The interconfessional Chichewa translation (publ. 1999) uses the ideophone pekupeku in Song of Songs 4:1 to describe the ripples and tumbles of the hair (“Your hair ripples and tumbles like a flock of goats”). Pekupeku is generally used for a swaying, bouncing, and flapping motion and here evokes the flowing and lively movement of hair down the slopes. (Source: Ernst Wendland)
Ideophones are a class of sound symbolic words expressing human sensation that are used as literary devices in many African languages. (Source: Philip Noss)
Following are a number of back-translations as well as a sample translation for translators of Song of Solomon 6:5:
- Kupsabiny: “Yes! Please look to the side (look away),
or your eyes pierce/spear me.
Your hair flows like a group of goats
who are coming down from the hills of Gilead.” (Source: Kupsabiny Back Translation)

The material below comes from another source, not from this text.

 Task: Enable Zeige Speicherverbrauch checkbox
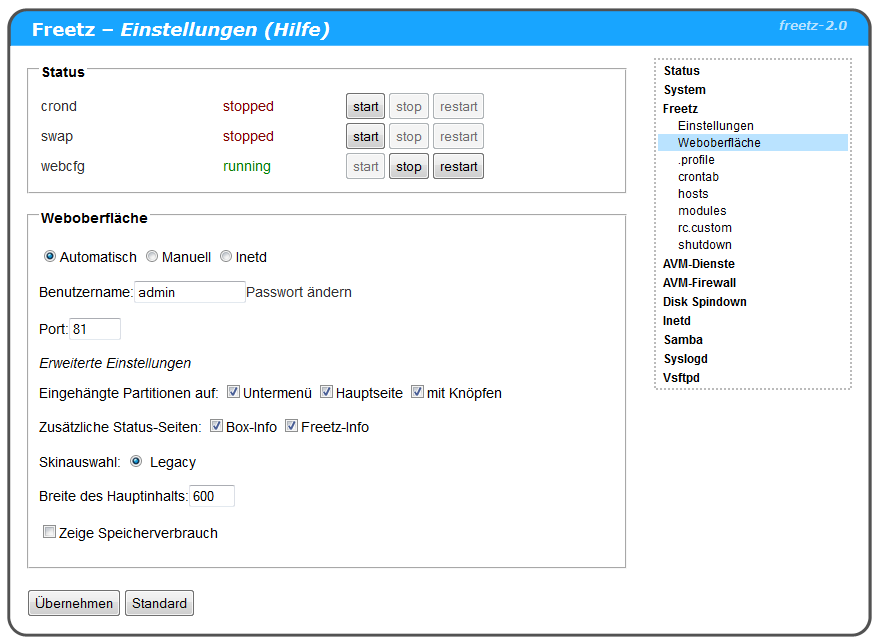pos(49,532)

- Newari: “Turn your eyes away from me,
they overwhelm me.
Your hair dances like a flock of goats
bounding down the hills of Gilead.” (Source: Newari Back Translation)
- Hiligaynon: “Do- not -look-at me for I am-about-to be-overwhelmed/[Lit. something-will-happen to me] by you (sing.). Your (sing.) head-hair (is) just like a flock/[lit. animal-grouping] of goats that are-coming-down from the Mountain of Gilead.” (Source: Hiligaynon Back Translation)
- English: “Quit looking at me like that,
because your eyes excite me very much.
Your long black hair moves from side to side like a flock of black goats
moving down the slopes of Gilead Mountain.” (Source: Translation for Translators)
The Hebrew and Greek that is translated as “goat” in English is translated in Cherokee as ahwi dinihanulvhi or “bearded deer.” (source: Bender / Belt 2025, p. 18)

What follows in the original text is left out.